3. If the EN bit is set or the status doesn't match the specified polarity, the data at address

0x0000.0004 is read, and if the data at this address is 0xFFFF.FFFF, the ROM is mapped to

address 0x0000.0000 and execution continues out of the ROM Boot Loader.

4. If there is data at address 0x0000.0004 that is not 0xFFFF.FFFF, the stack pointer (SP) is loaded

from Flash memory at address 0x0000.0000 and the program counter (PC) is loaded from

address 0x0000.0004. The user application begins executing.

Charles,
I don't know the specifics of the bootloader code, I don't have that firmware. Using the FTDI interface, Stellaris firmware was downloaded on a TM4C board. Is this likely to cause permanent damage to the board? The board would not re-program on the FTDI interface. It was re-programmed using JTAG. This board is not responding to the custom application. It was in the past. A new version of TM4C firmware was loaded; no response to application, Stellaris firmware was loaded, old version of TM4C firmware, no response to application again.
Thanks,
Priya

Priya,
I think I'm a bit confused as to what debug probe you have on your device. On one hand you talk about JTAG and another you talk about FTDI. Normally FTDI is used as a USB to JTAG and/or USB to UART converter. I think you have a custom board, correct? What JTAG-based debug probe do you have for your board? You said you are using the FTDI interface via the UART serial port to download the code. When I asked you if you are using the UART bootloader you said no. This is where I'm confused. If you don't have a flash-based bootloader running then how do you download your code via the UART port? Or are you using the ROM-based bootloader that already comes with the TM4C chip? In any case, your question is how to program/erase the flash again via the UART. My earlier answer is that if you can instruct the bootloader to update the firmware by configuring the BOOTCFG so that GPIO pins can be used to start the firmware update even if the flash has already contained your old firmware.

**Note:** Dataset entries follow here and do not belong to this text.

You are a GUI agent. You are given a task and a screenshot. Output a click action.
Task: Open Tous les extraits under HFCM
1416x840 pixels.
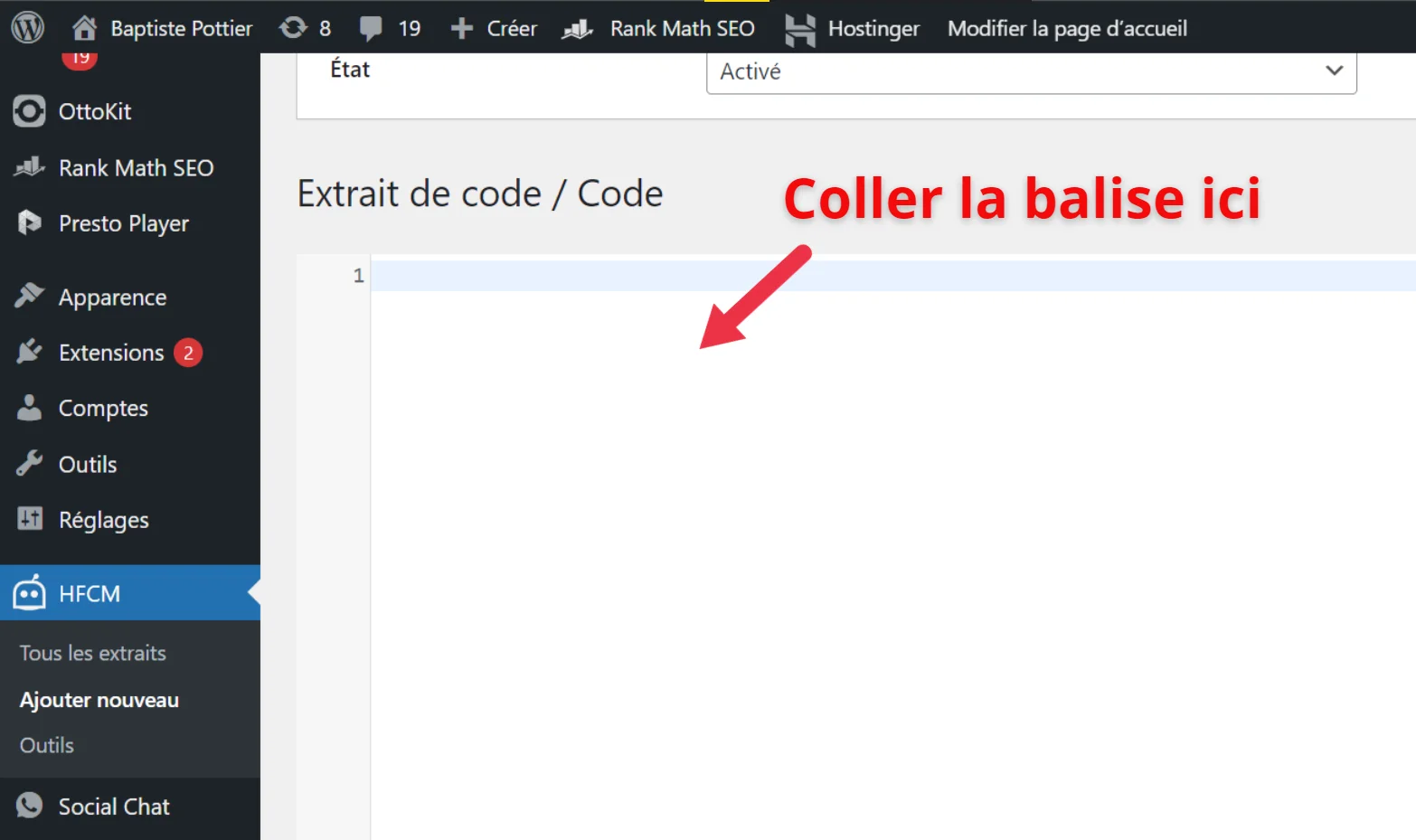point(93,652)
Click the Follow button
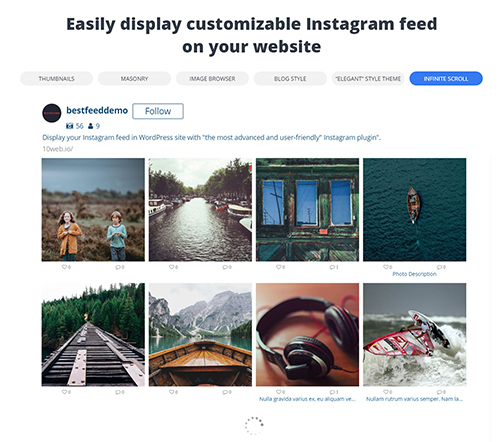The height and width of the screenshot is (442, 500). click(x=158, y=111)
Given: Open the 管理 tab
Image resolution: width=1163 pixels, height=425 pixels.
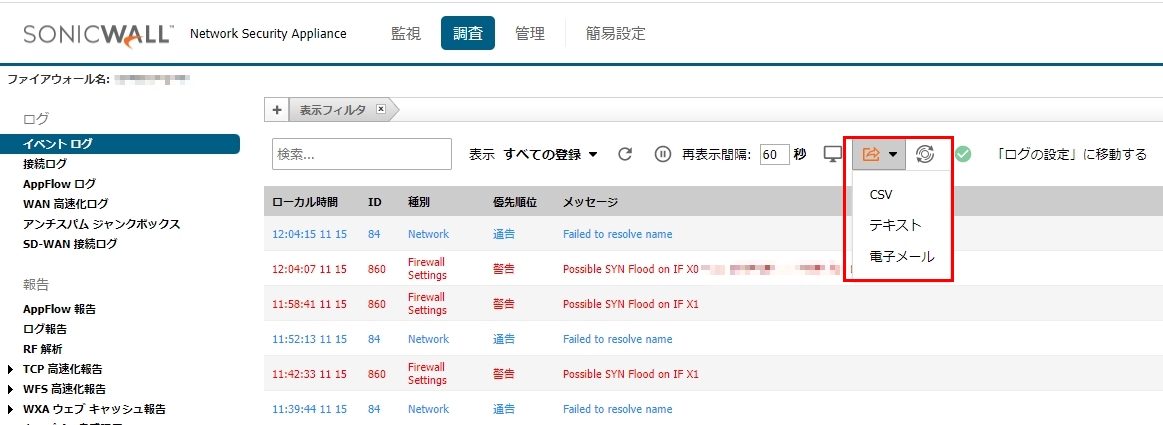Looking at the screenshot, I should tap(529, 33).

Both probes were tried to program the board. The FTDI probe is used with an internal firmware programming tool which must have the bootloader code in it, I can find out on Monday. This combination has been used to program stellaris custom boards already in production. It could also program one version of the TM4C firmware in the past successfully.

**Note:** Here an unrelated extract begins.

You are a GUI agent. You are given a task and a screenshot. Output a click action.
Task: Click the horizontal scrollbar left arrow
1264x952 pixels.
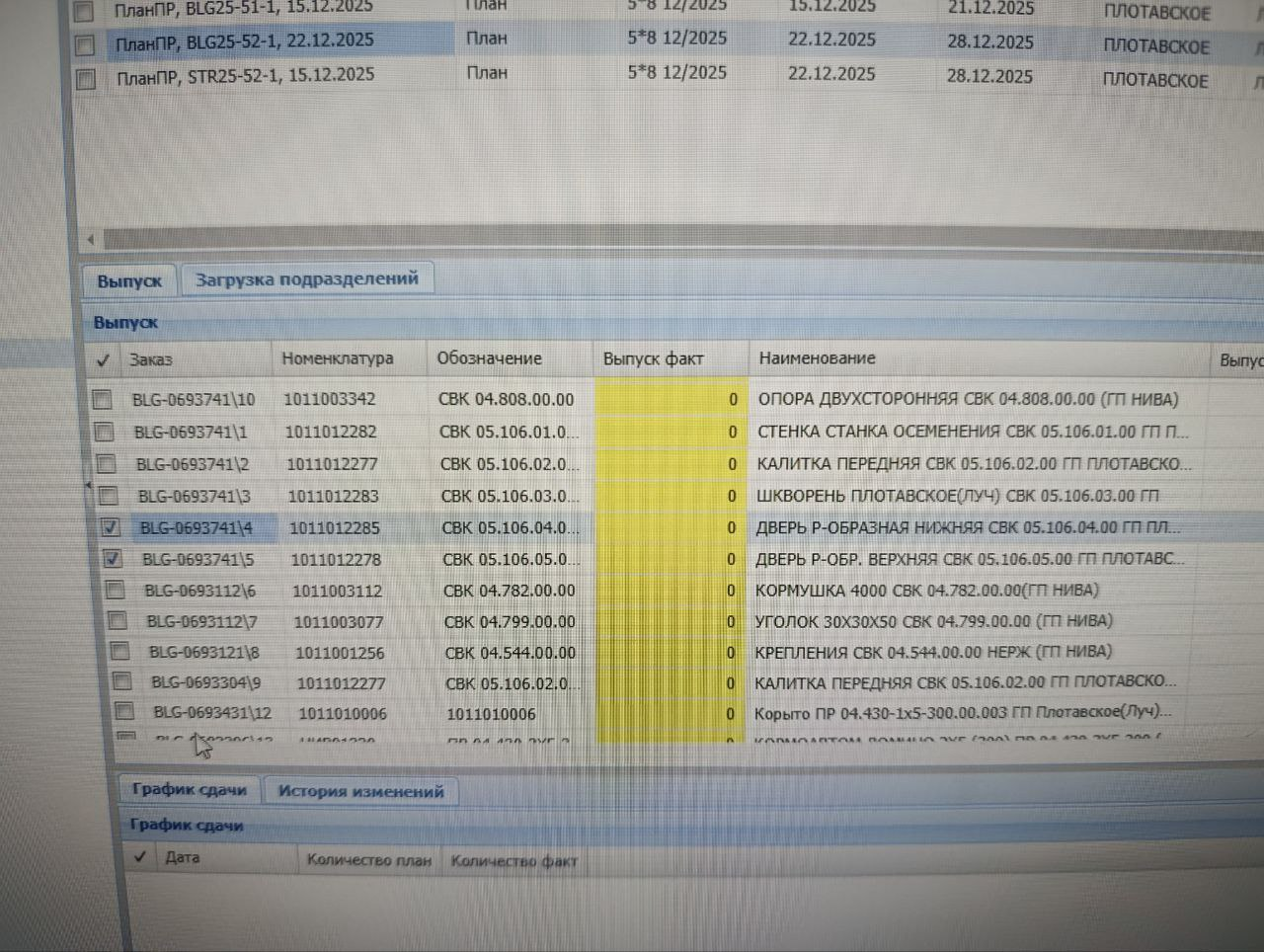coord(91,239)
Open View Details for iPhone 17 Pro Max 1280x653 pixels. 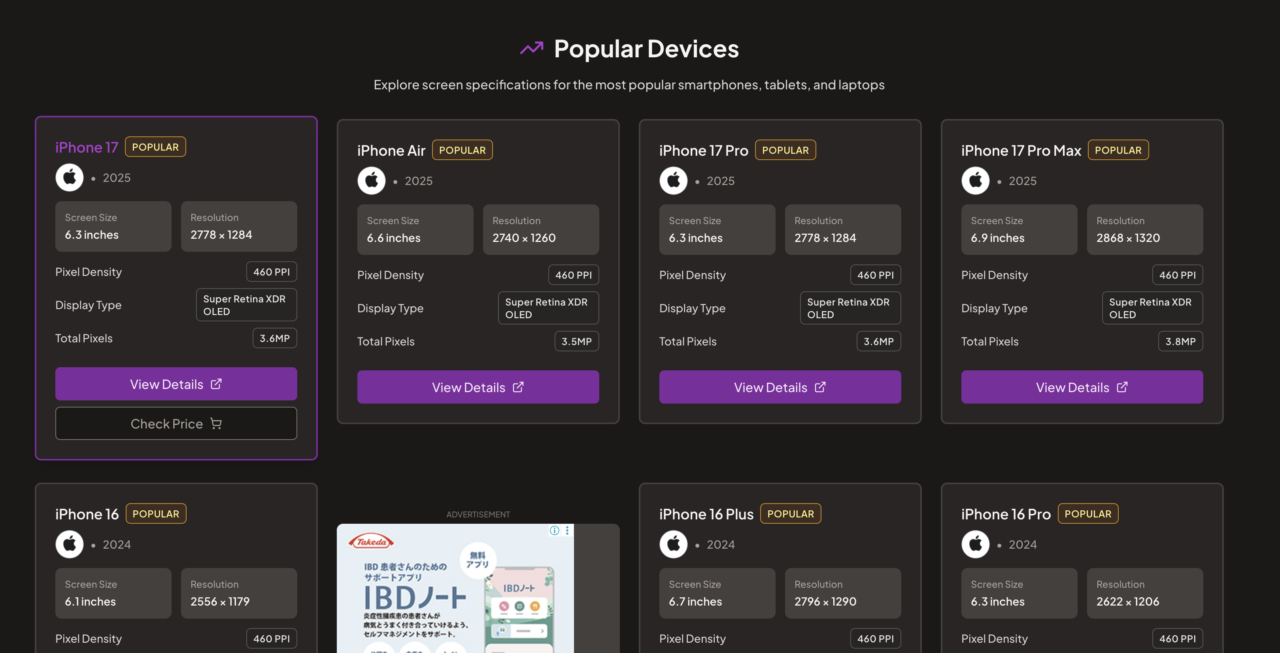1082,387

The new custom board has the TM4C. In error, the FTDI interface was used to program stellaris code into the TM4C custom board. Is this likely to damage the board? It will help greatly if you answered this question. The FTDI pins are mixed up between the stellaris and TM4C.

The JTAG interface connector was put together by jumper wires with an obsolete debug board, this was tried to fix the programming problem today. This helped program the board successfully when the FTDI interface would not do so anymore. However the custom board is not responding to the application with either programming method.

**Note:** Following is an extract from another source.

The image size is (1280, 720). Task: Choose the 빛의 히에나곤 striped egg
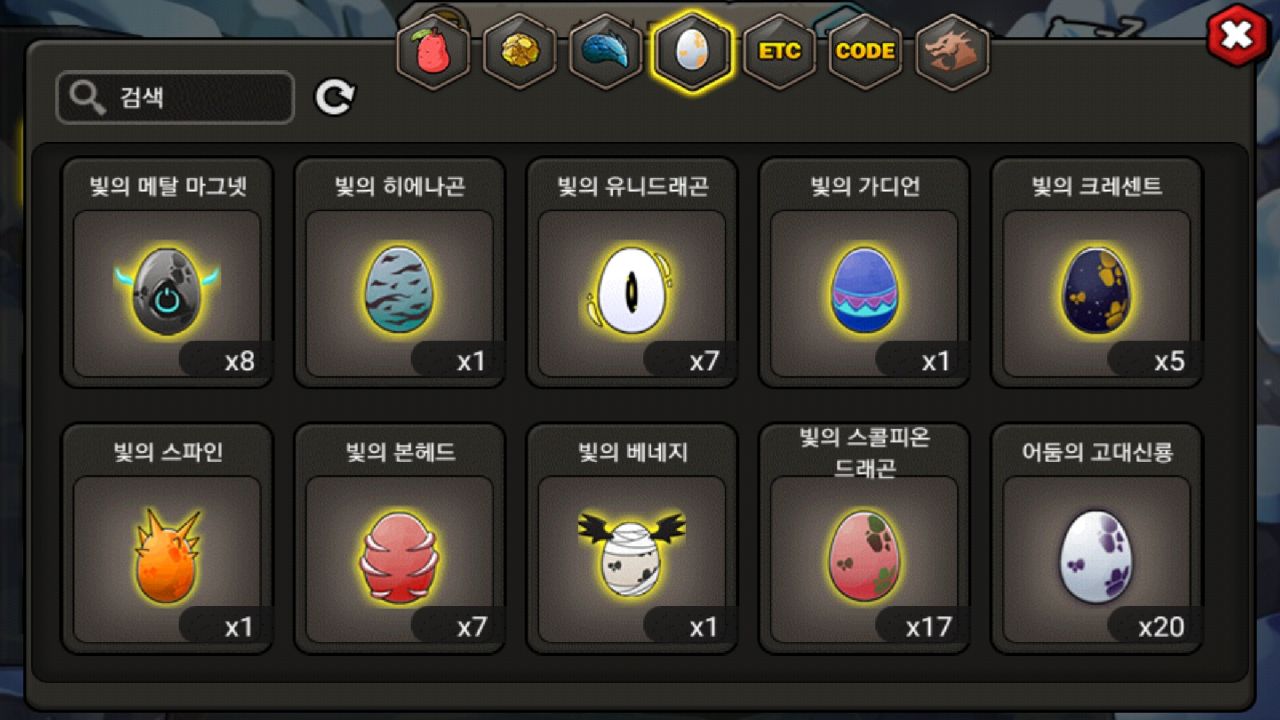click(399, 272)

Your response is much appreciated.
Thank you,
Priya

Charles,

Thank you for your reply. I don't have the schematic in front of me now, but I think the FTDI rx

and tx pins are in different order between the Stellaris and TM4C. System clock for Stellaris is

80 MHz and TM4C 120 MHz. At this time, only one TM4C board is available, more have been

ordered.If the MCU is bricked on this board, it can be replaced. Let me know if you have further

comments.

Thanks,

Priya